Até cozinhar profissionalmente ficou difícil. Ou você se assume simplesmente como um cozinheiro e trabalha num lugar onde você entra e sai pela mesma porta, sem passar pelos corredores que dão para a área administrativa, ou encara a comida como negócio. Não tem jeito. É assim com qualquer profissão.
Mas, no caso específico da gastronomia, quando me vejo assim, dividido entre os botões do fogão e dos fornos e as teclas do computador, não sei se gosto do resultado final. Claro que não me é estranha a relação entre a administração e a prática da cozinha. Disso eu já sabia. O que eu não havia realizado, dentro de mim, é o quanto a cozinha me toma, a ponto de me parecer quase que impossível unir técnicas de gerenciamento com as técnicas culinárias num só caldeirão. Parece que estou a misturar erva-doce com chucrute. O resultado pode ser estranho e sem sabor. Exótico sem o correspondente "ah!" de surpresa agradável.

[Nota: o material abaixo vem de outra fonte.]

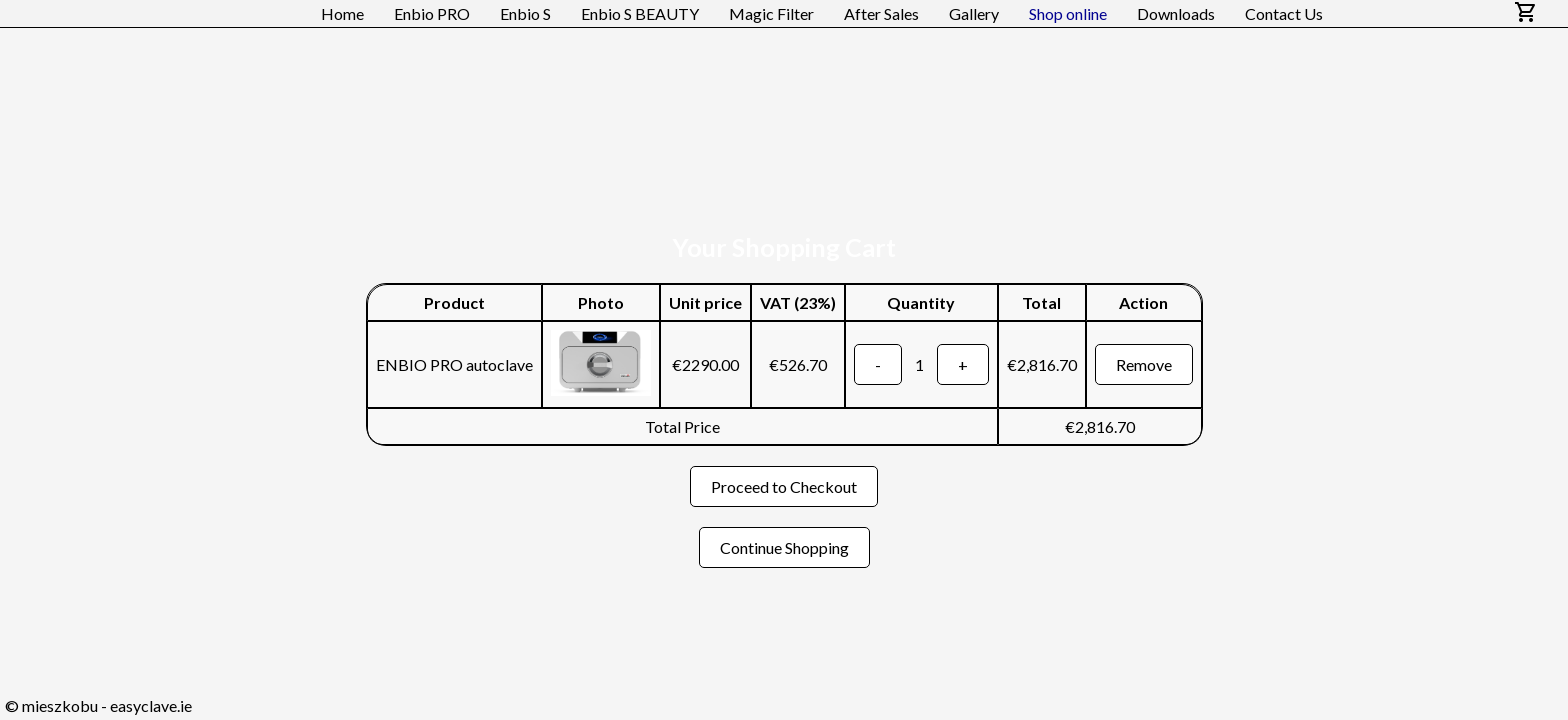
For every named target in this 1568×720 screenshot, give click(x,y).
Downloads (1176, 13)
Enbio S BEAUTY (640, 13)
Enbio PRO (432, 13)
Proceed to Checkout (784, 486)
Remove (1144, 364)
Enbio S (525, 13)
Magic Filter (771, 13)
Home (342, 13)
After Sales (881, 13)
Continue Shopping (784, 547)
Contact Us (1284, 13)
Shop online (1068, 13)
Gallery (974, 13)
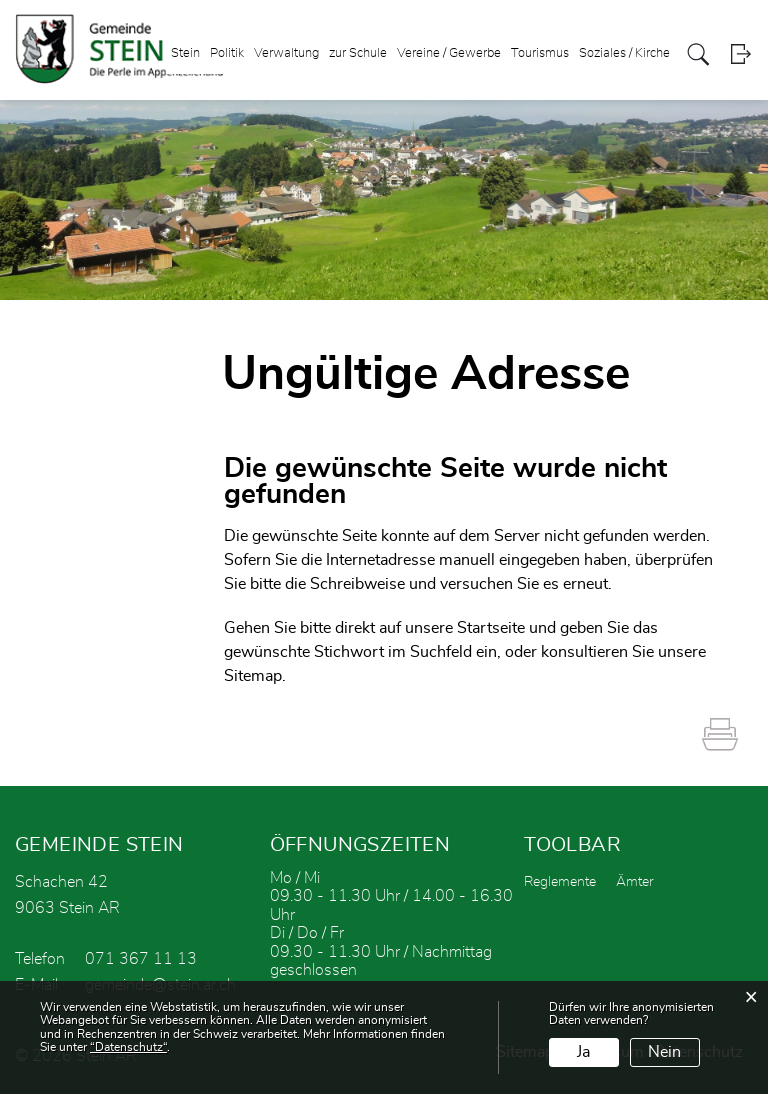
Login (740, 54)
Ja (583, 1052)
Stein (185, 53)
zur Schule (358, 53)
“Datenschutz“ (128, 1047)
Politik (227, 53)
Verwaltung (286, 53)
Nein (664, 1052)
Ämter (635, 882)
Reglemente (560, 882)
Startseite (491, 628)
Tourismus (540, 53)
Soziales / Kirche (624, 53)
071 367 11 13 (141, 959)
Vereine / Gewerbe (449, 53)
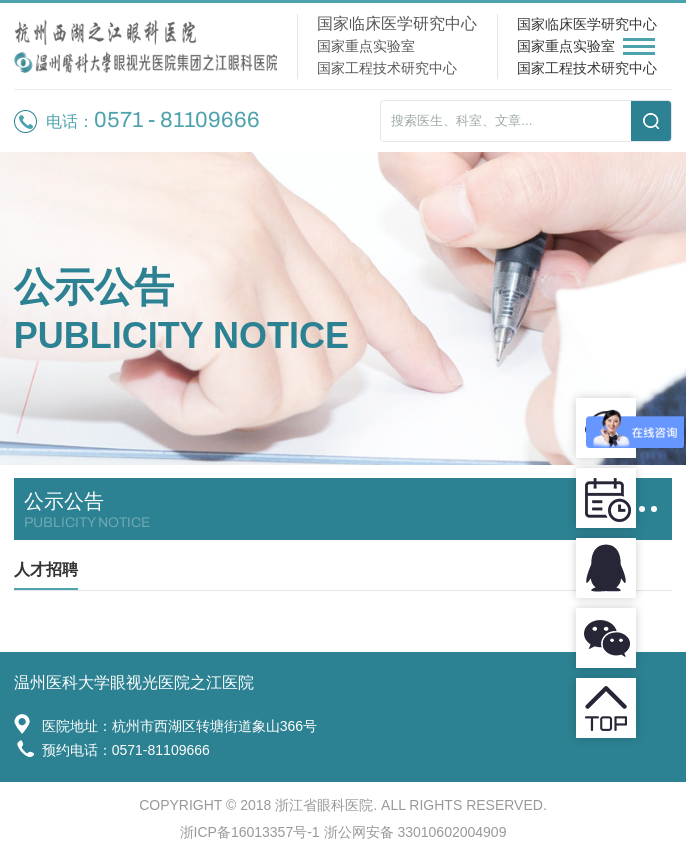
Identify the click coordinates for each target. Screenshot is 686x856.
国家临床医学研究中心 (587, 24)
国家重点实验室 (566, 46)
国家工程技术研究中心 (587, 68)
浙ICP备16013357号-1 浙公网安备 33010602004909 (343, 832)
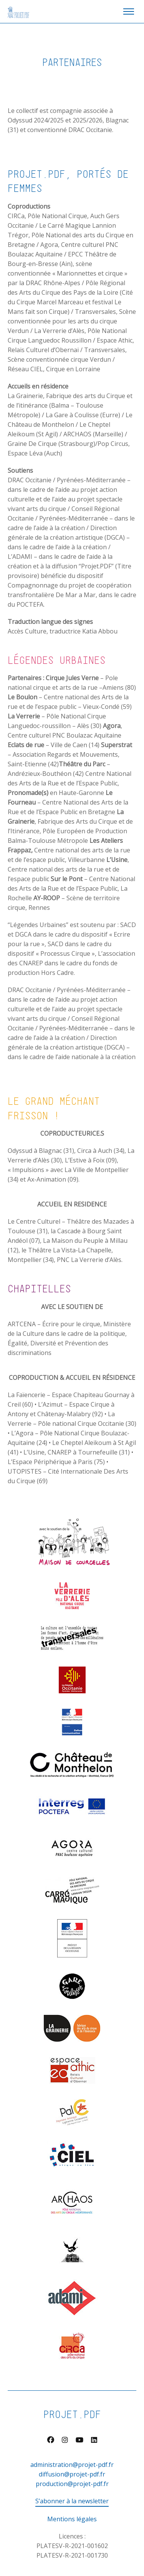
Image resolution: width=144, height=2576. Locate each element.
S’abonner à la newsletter (72, 2501)
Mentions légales (72, 2519)
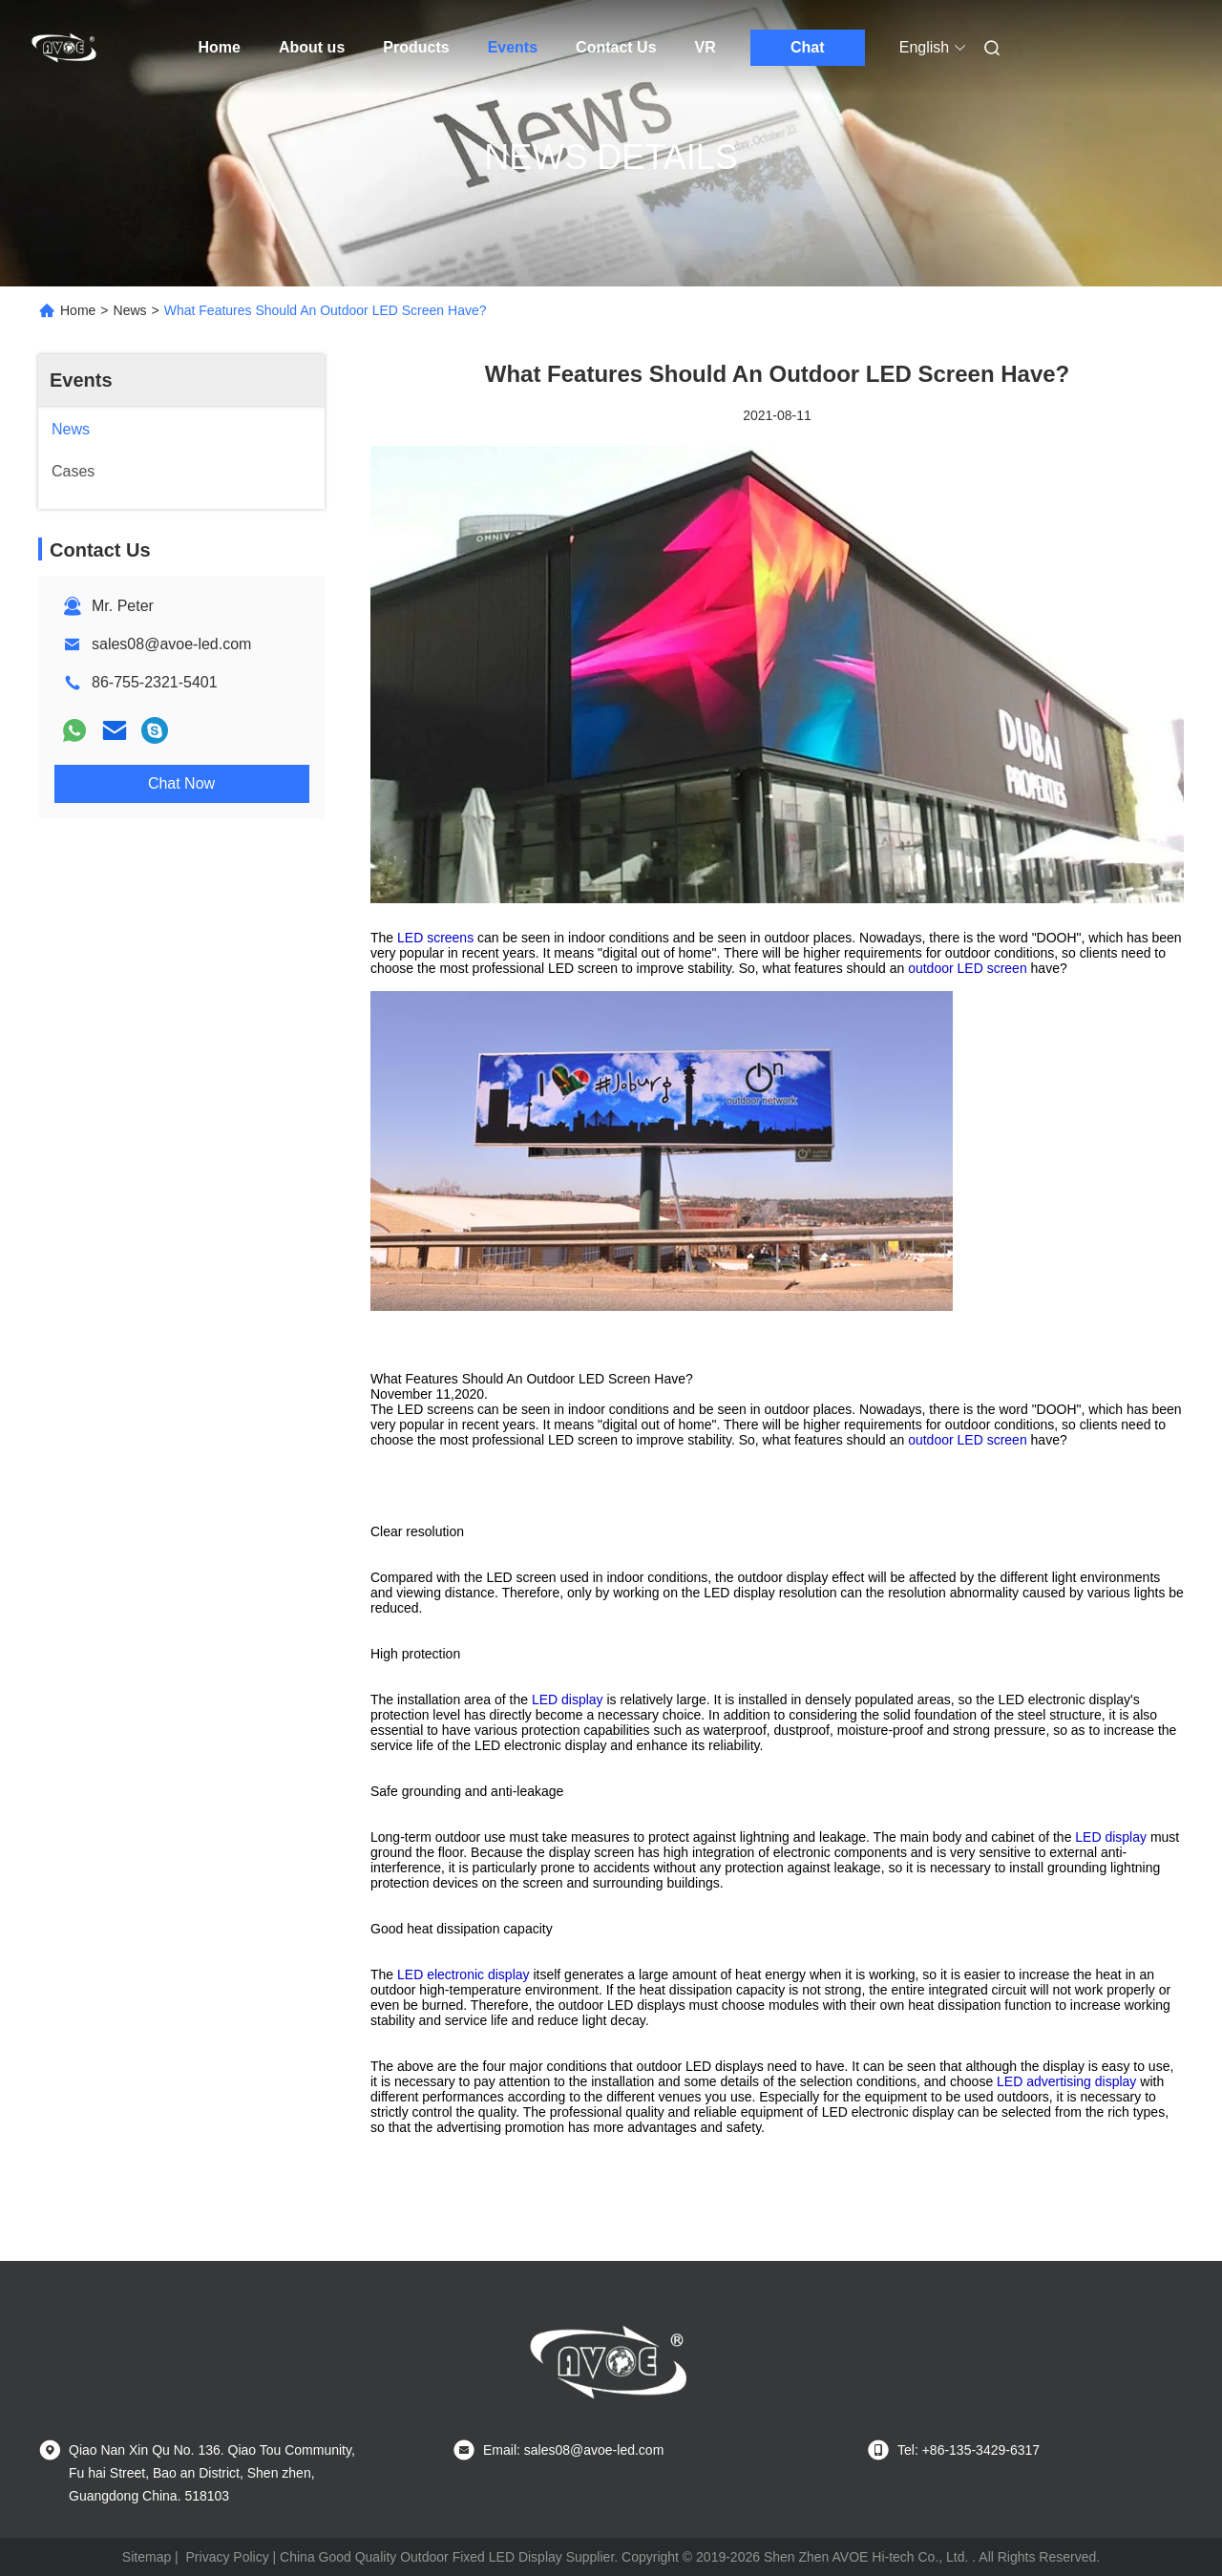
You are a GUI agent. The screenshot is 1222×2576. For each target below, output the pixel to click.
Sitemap (146, 2557)
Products (416, 47)
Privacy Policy (227, 2557)
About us (312, 47)
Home (220, 47)
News (130, 310)
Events (512, 47)
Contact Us (616, 47)
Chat (807, 47)
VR (705, 47)
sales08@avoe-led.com (171, 644)
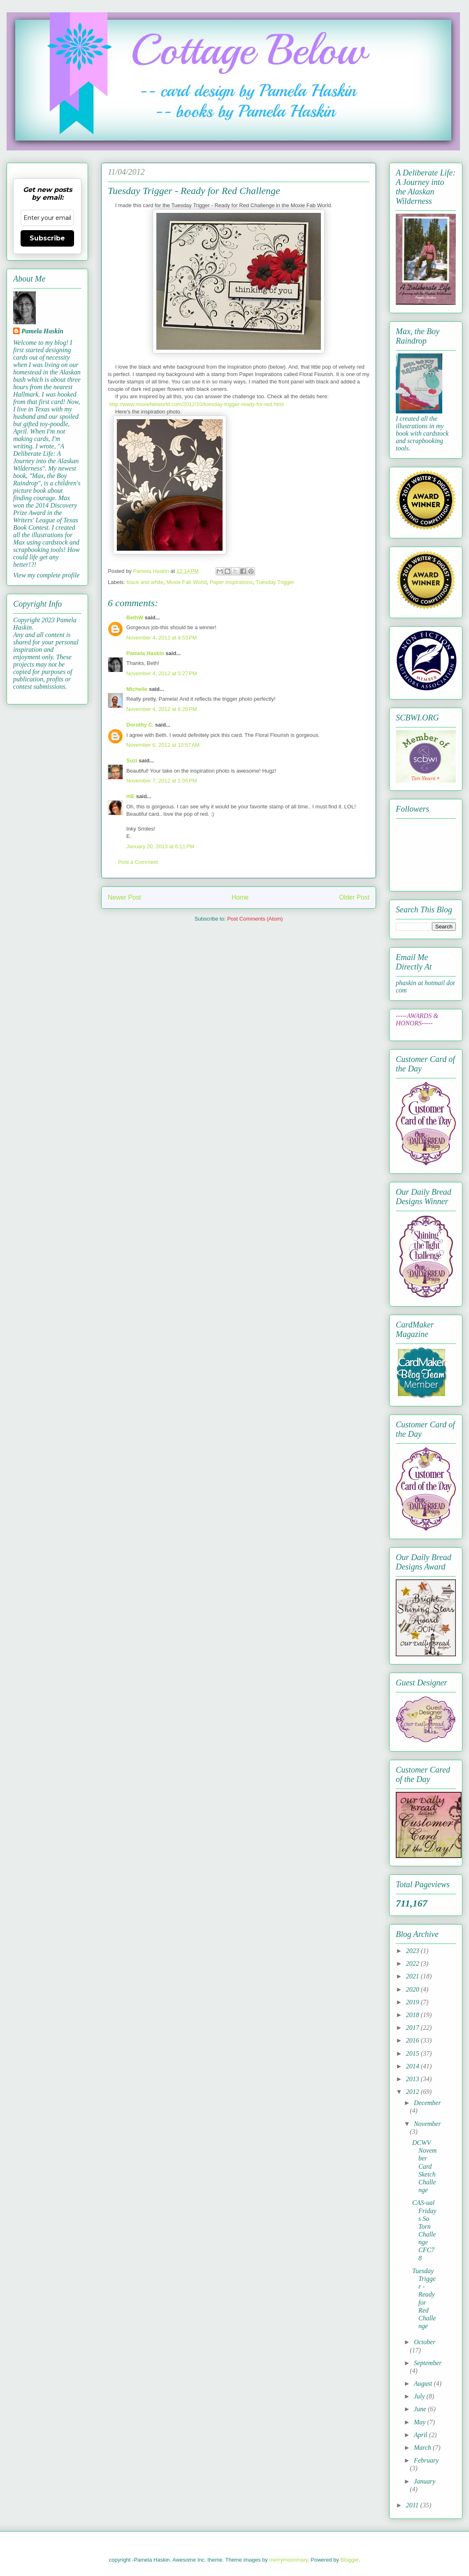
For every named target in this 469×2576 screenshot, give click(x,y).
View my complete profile (46, 575)
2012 (413, 2091)
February (426, 2460)
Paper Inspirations (231, 582)
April (421, 2434)
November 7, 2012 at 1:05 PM (161, 781)
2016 (413, 2040)
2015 (413, 2053)
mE (130, 796)
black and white (145, 582)
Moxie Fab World (186, 582)
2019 (413, 2002)
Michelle (136, 689)
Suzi (131, 760)
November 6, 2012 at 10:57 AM (163, 745)
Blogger (350, 2560)
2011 (413, 2505)
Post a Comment (138, 862)
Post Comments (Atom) (255, 919)
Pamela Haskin (145, 653)
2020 (413, 1989)
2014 (413, 2066)
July (420, 2396)
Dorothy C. (139, 725)
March (423, 2447)
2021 (413, 1976)
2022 (413, 1963)
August (424, 2383)
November (427, 2123)
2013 (413, 2078)
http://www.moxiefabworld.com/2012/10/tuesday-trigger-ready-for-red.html (196, 404)
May (420, 2422)
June (421, 2408)
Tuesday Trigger (274, 582)
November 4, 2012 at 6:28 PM (161, 709)
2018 (413, 2014)
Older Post (354, 897)
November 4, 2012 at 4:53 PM (161, 638)
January (424, 2481)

Mas, ainda há muito chão, muito piso a ser lavado, muito fogão a ser limpo e muita pia a ser desengordurada. Por enquanto, as ameaças gerenciais que me chegam, assim, em insights, são apenas aquelas que fazem parte do TCC. E, até o momento, me bastam. As aulas que deram origem a toda essa meditação foram de Planejamento e Organização e de Gestão Financeira. Todas as quatro aulas do dia foram de práticas gerenciais. Longe, portanto, da comida e das alquimias correlatas.
2 Comentários:
Muito importante não peder o foco daquilo que verdadeiramente gostamos. Porque também se insistimos em agir por todos os lados corremos o risco de perdermos o ritmo do que gostamos sem alcançar a outra ponta. Perdemos tico e taco.
Csdinho RoCo
Cadinho, é exatamente com esse pressuposto que sigo em frente: tenho uma meta e não quero perdê-la de foco. Abraço!